No matter how pressed the Campanians were, it is unlikely that any of Rome’s neighbors were begging for absorption; this “First Samnite War” was the next move in Rome’s imperial game. The gambit was not particularly successful. By 341, the First Samnite War was stalemated, and the two sides agreed to a treaty.
69.1 Roman Enemies and Allies
The second war, the Latin War, broke out right on the heels of the first. The cities of the Latin League, watching Rome’s activities in the south, had finally decided that no treaty was going to halt Roman expansionism. Complicated political maneuverings resulted in the Latin cities attacking Rome, with the Samnites joining in the Roman side in order to keep Latin power from spreading farther to the south.
This war, Livy writes, was particularly difficult for the Roman army because the Latins marching towards them “were the same as themselves in language, customs, type of arms, and above all in military institutions.” This concerned the consuls who were in command of the Roman army. In fear that the Roman soldiers would lose track of who were the allies and who the enemy, they “issued the order that no one was to leave his position to fight the enemy.”8
The Latin soldiers and the Roman-Samnite troops met near Capua, in a savage battle. The Romans “broke up their enemy’s formation with such slaughter that they left scarcely a quarter of their opponents alive,” while the “entire army” of the Romans had been “cut to pieces…. before the standards and behind them was equally a bloodbath.”9 Even after so much bloodshed, the two armies regrouped and clashed again. This time the Romans were victorious.
After the Latin surrender, the Romans claimed an empire’s worth of Italian land: not only Latium, but the north of Campania and southern Etruria as well.10 The various peoples pulled within the Roman sphere were treated according to their loyalties. The Latins, Livy says, “were deprived of their rights to intermarry and trade with each other and to hold councils amongst themselves,” which cut the ties between the League cities. The people of Campania who had fought on Rome’s side “were granted citizenship without the vote,” as were the residents of several other allied cities.11 This was an odd category of privilege, the civitas sine suffragio; the new semicitizens were protected by the Laws of the Twelve Tables, but given no voice in Rome’s decisions.
Rome also began to plant new colonies with increasing speed, spreading its boundaries by building as well as conquest.12 The fledgling empire, however, was anything but stable; Livy uses the phrase “bad peace” to describe its relations with its newly conquered members and as-yet-unconquered neighbors.
In 326, even the bad peace ended, and the Samnites once again rose up in arms.

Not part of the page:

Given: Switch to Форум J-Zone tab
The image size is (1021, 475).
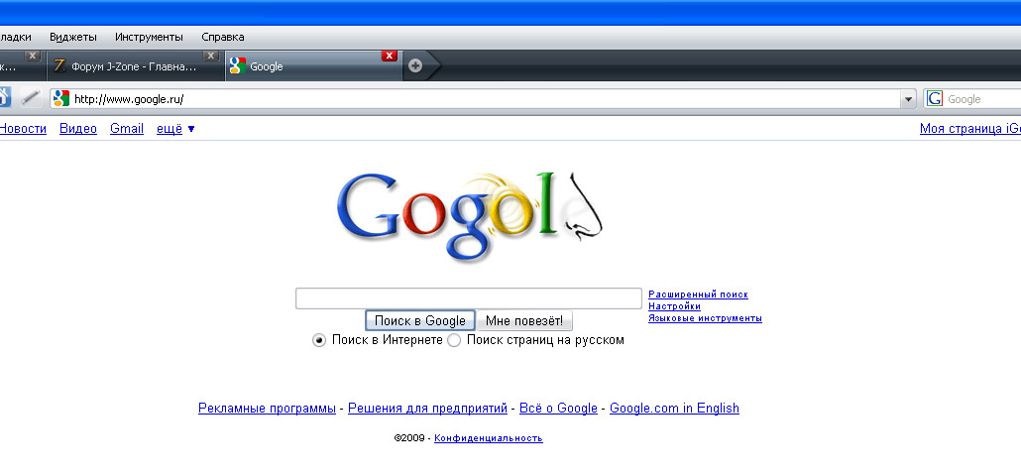Looking at the screenshot, I should point(134,66).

Once again the aggression was on the Roman side; the Romans had crossed over that old boundary, the Liri river, to build a colony in Samnite land.13 The “Second Samnite War” dragged on for over twenty years, in a series of dreary repetitive clashes between the two armies.

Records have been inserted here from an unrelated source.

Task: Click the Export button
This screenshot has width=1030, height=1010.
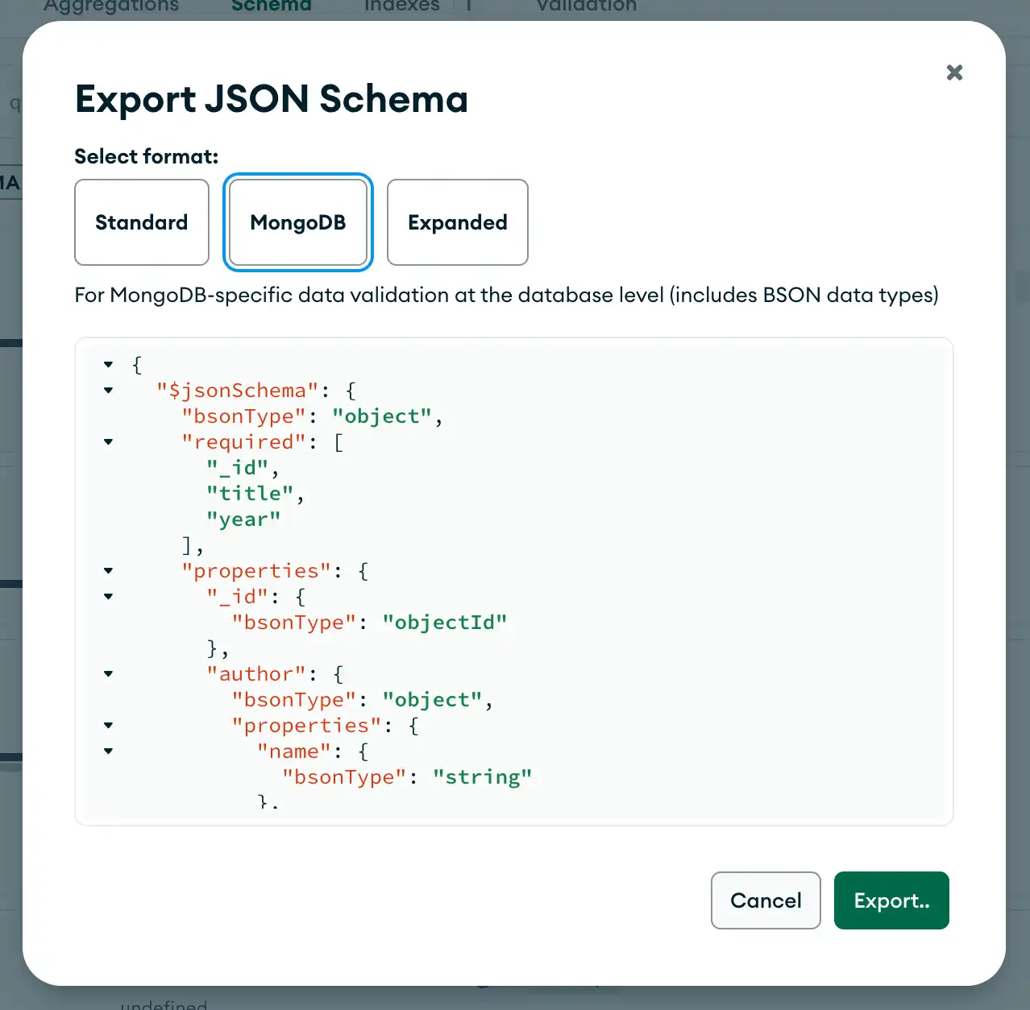Action: pos(891,900)
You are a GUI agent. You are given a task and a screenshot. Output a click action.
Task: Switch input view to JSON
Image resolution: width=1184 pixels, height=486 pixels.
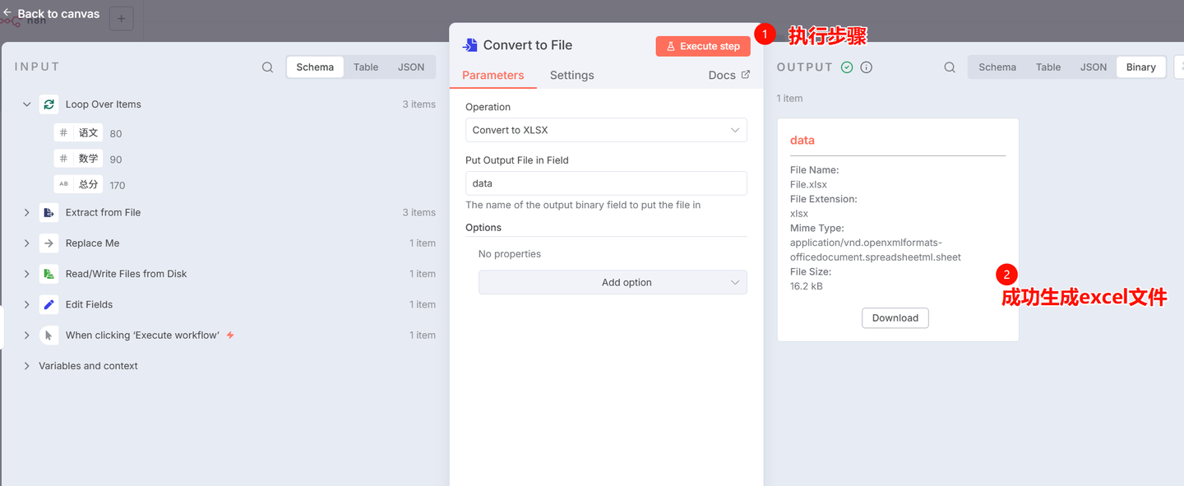(411, 67)
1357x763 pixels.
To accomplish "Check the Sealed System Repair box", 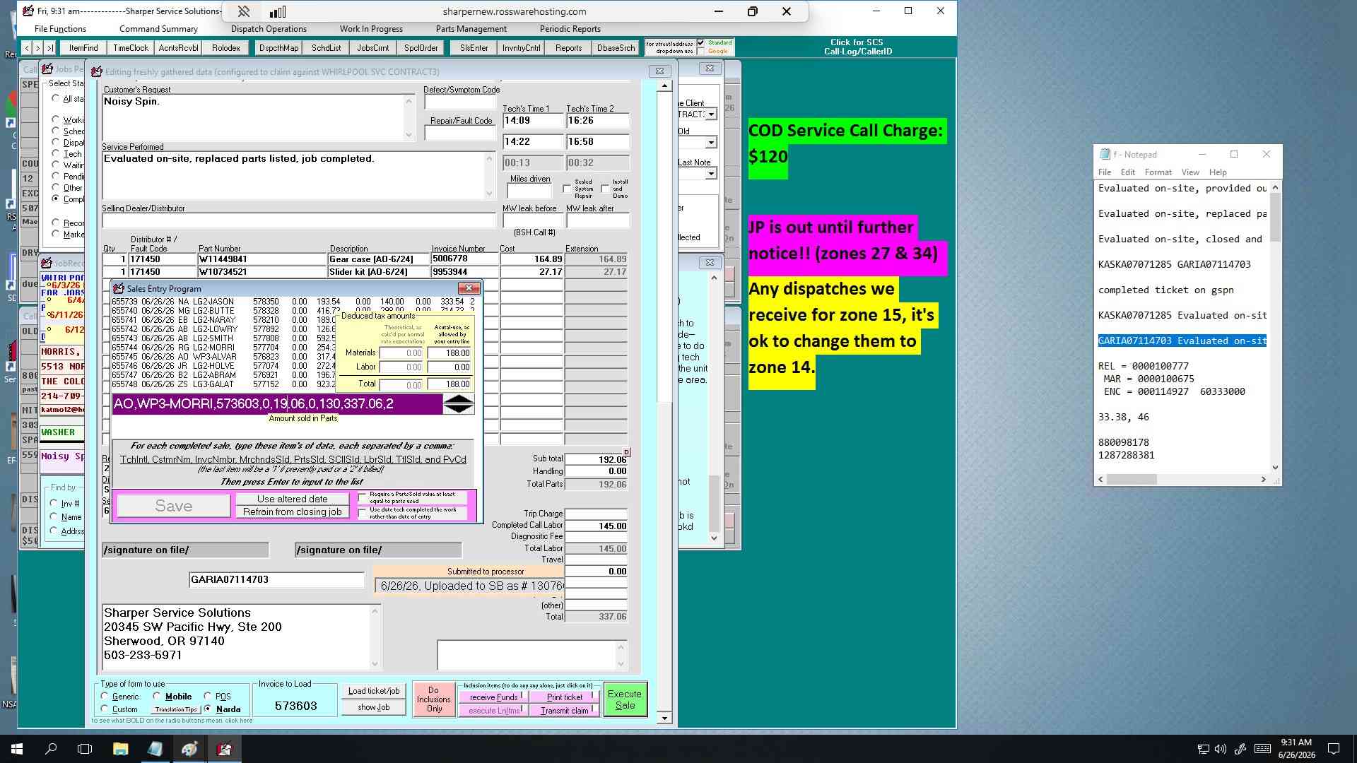I will [x=567, y=189].
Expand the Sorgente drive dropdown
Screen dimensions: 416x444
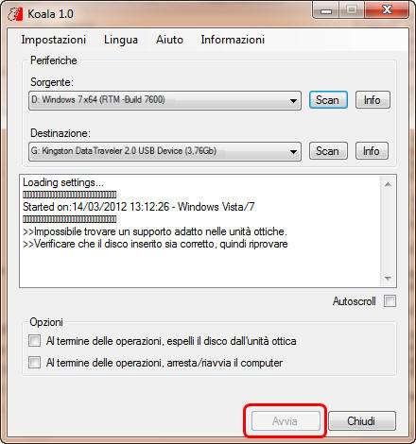click(x=165, y=100)
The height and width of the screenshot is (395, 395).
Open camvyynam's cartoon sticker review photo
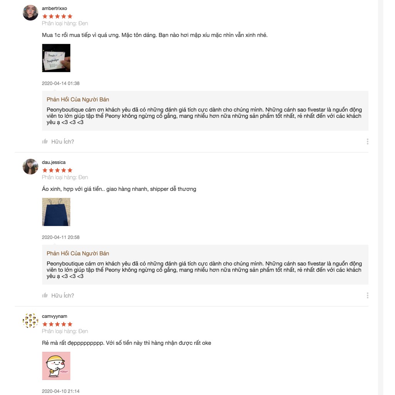(x=56, y=366)
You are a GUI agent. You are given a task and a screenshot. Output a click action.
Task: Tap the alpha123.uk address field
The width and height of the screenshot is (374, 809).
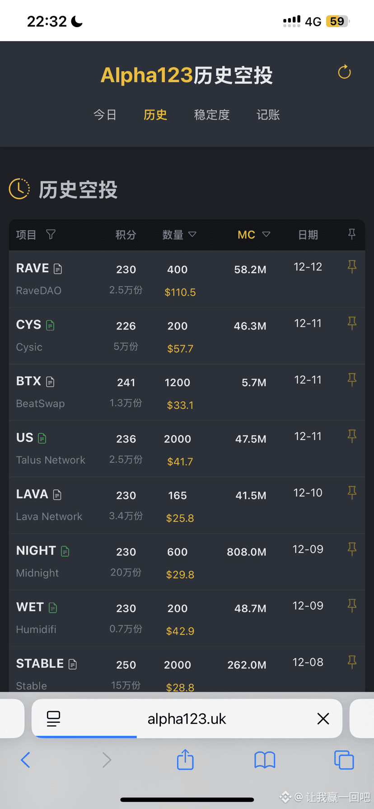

As Romans and Samnites battled, another fight was brewing offshore. With the Romans busy in Samnite territory, an ambitious Sicilian named Agathocles had seized the chance to do a bit of empire-building of his own. Agathocles was a Syracusan ex-potter who had married well and hired himself an army. In 317, he took Syracuse by force and made himself its tyrant, using the good old Merodach-baladan/Napoleon/Sargon II/Cyrus justification: “He declared that he was restoring to the people their full autonomy,” writes Diodorus Siculus,14 a claim which rang a little hollow when he then went on to conquer most of the rest of Sicily.

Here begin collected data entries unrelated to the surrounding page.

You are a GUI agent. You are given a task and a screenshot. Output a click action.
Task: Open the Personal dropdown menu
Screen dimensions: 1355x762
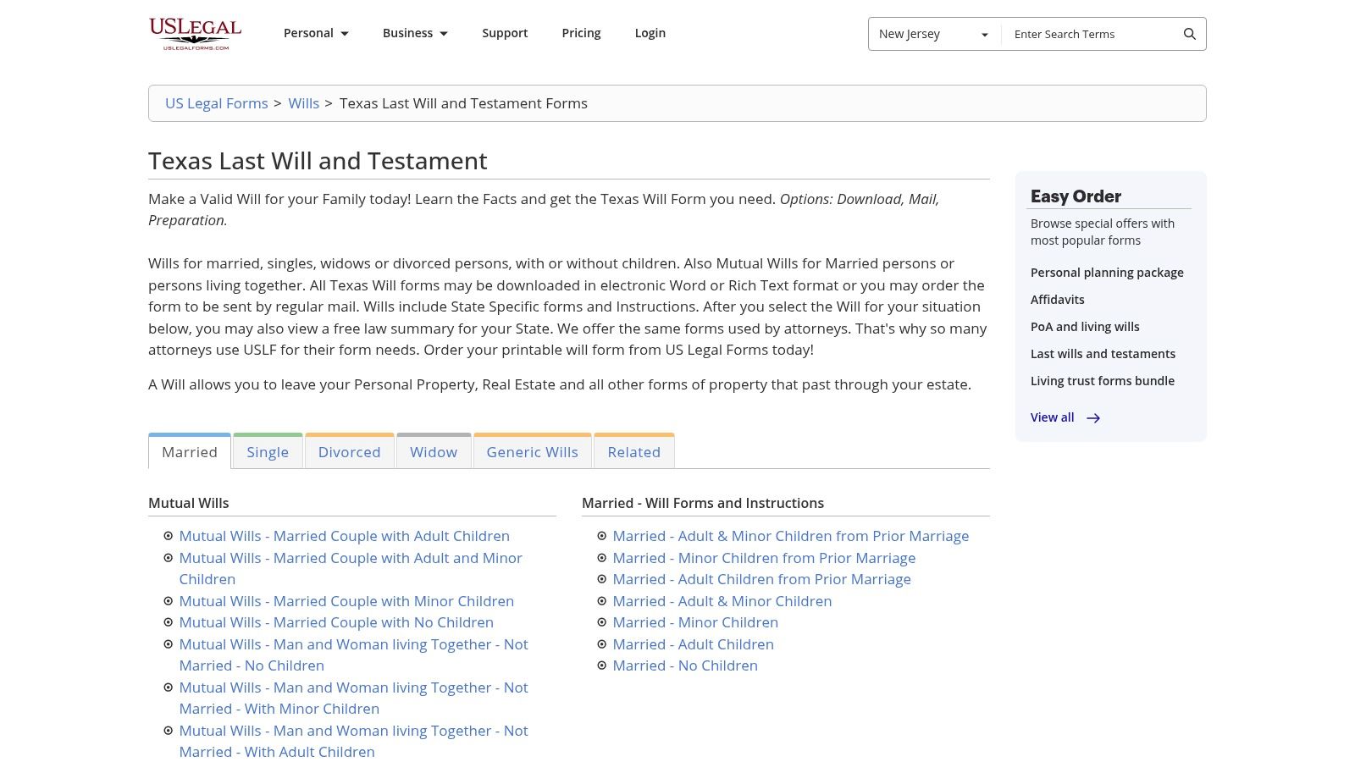pos(316,33)
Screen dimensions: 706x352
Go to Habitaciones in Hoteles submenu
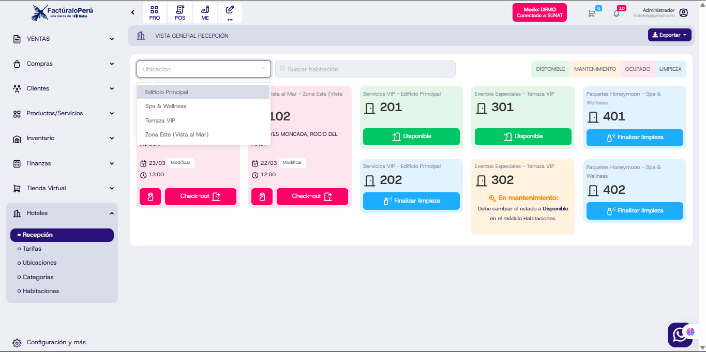pyautogui.click(x=41, y=291)
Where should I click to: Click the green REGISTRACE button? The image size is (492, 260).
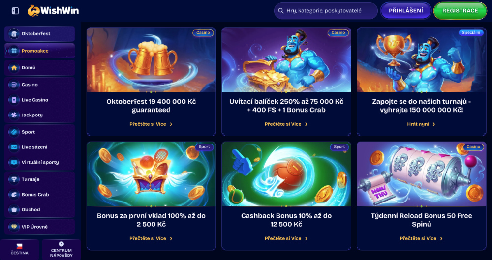coord(460,11)
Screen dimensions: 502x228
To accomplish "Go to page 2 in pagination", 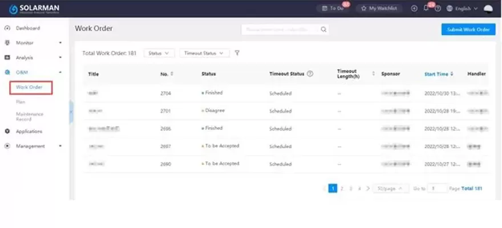I will [x=342, y=188].
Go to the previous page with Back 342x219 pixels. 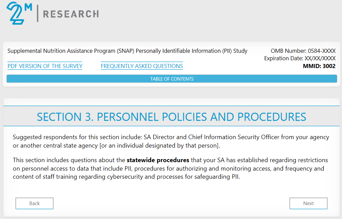coord(35,203)
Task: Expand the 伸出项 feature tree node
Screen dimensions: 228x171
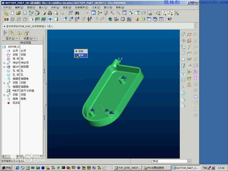Action: click(x=4, y=63)
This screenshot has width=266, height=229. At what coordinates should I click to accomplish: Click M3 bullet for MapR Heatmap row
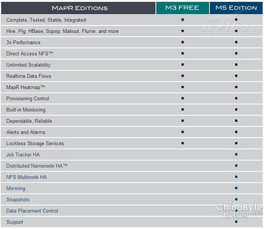182,87
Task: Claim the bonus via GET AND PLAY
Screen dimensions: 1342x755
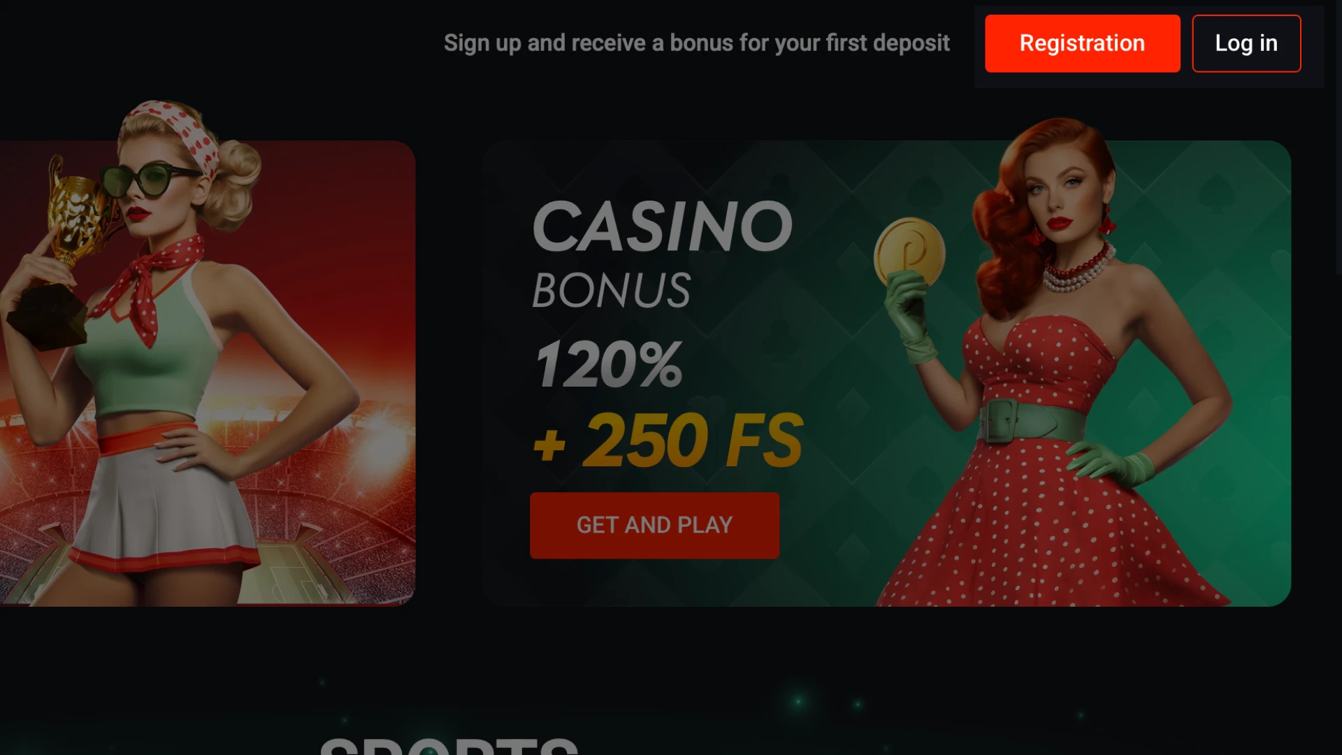Action: [654, 525]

This involved shoving Carthaginians off the island, and Carthage did not ignore the challenge to its power in the Mediterranean. By 310, the Carthaginian navy had blockaded Syracuse. In response, Agathocles sent a Syracusan force to attack Carthage itself.15
The Carthaginians were so alarmed by this unexpected assault that the city fell into a panic. The priests of Carthage, who still followed a version of the old Canaanite religion brought over from Tyre centuries earlier, sacrificed as many as five hundred children to the Carthaginian deities in order to assure victory.16 “They believed they had neglected the honors of the gods that had been established by their fathers,” Diodorus tells us, and were anxious to make amends for the shortcomings that had brought Agathocles’s invasion on them: “There was in their city a bronze image of Cronus [the Greek name for Baal, a Phoenician male god], extending its hands, palms up and sloping toward the ground, so that each of the children when placed thereon rolled down and fell into a sort of gaping pit filled with fire.”19317
This horrific ritual didn’t bring victory. Although Carthage did not fall, neither did Syracuse, and by 306 the two sides had to sign a treaty. Agathocles stayed on the throne of Syracuse, but Carthage kept control of the west part of the island.18
Just afterwards, in 304, the Romans finally made peace with the Samnites (again). Meanwhile, they had embarked on yet another empire-building project. Cyrus had laid out his Royal Road to link his original heartland with conquered territory, and the Romans, following suit, had begun to construct an official road to link the city with their own outlying lands. The consul Appius Claudius Caecus began the project in 312, and the road, which eventually ran along the coast all the way down to Capua in Campania, took his name: the Appian Way.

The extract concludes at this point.